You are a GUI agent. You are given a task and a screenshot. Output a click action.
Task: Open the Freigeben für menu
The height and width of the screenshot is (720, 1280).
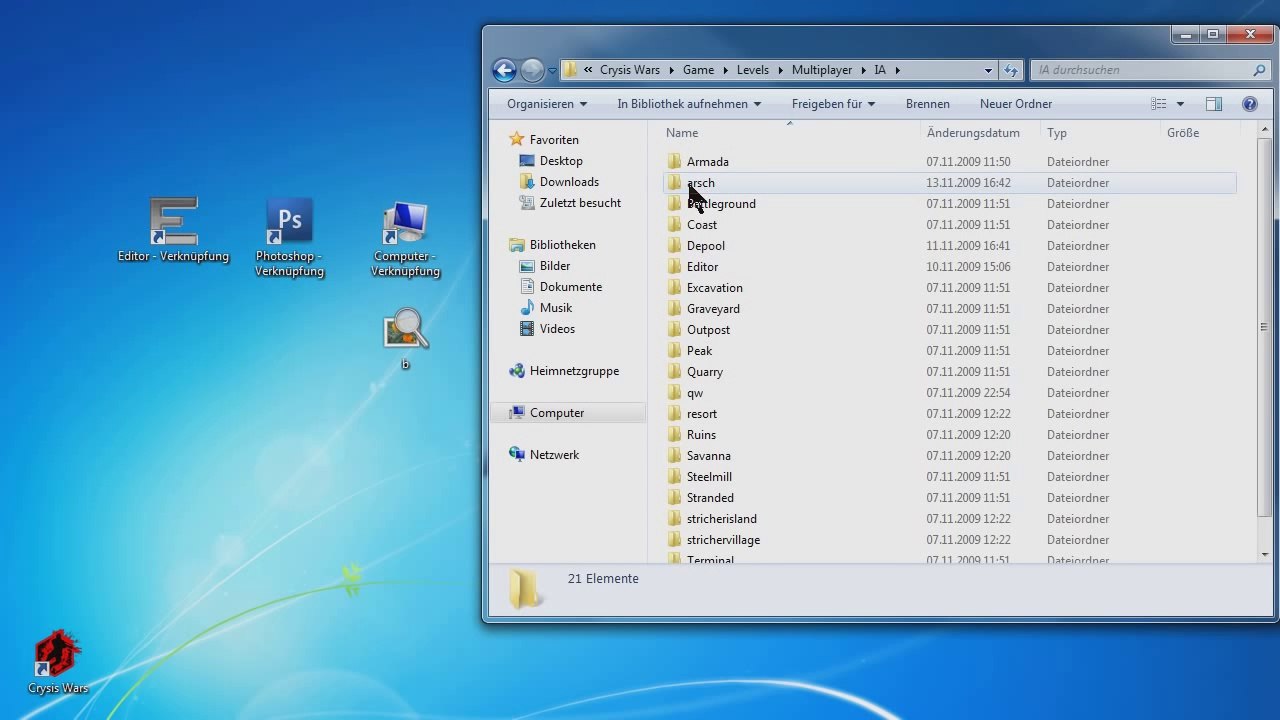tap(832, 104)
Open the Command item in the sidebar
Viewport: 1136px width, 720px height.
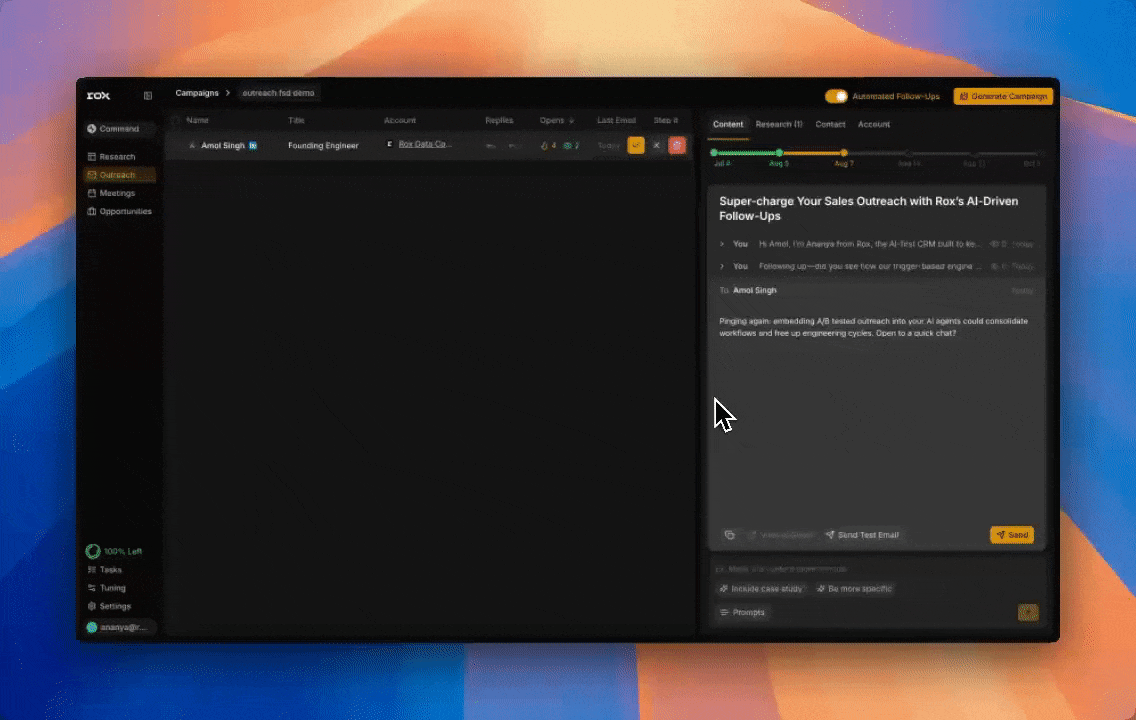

#### [What the task requires]
Search the records for the word "Open". Copy every line that has it.

#### [Worked solution]
Task: Open the Freigeben für menu
Open the Command item in the sidebar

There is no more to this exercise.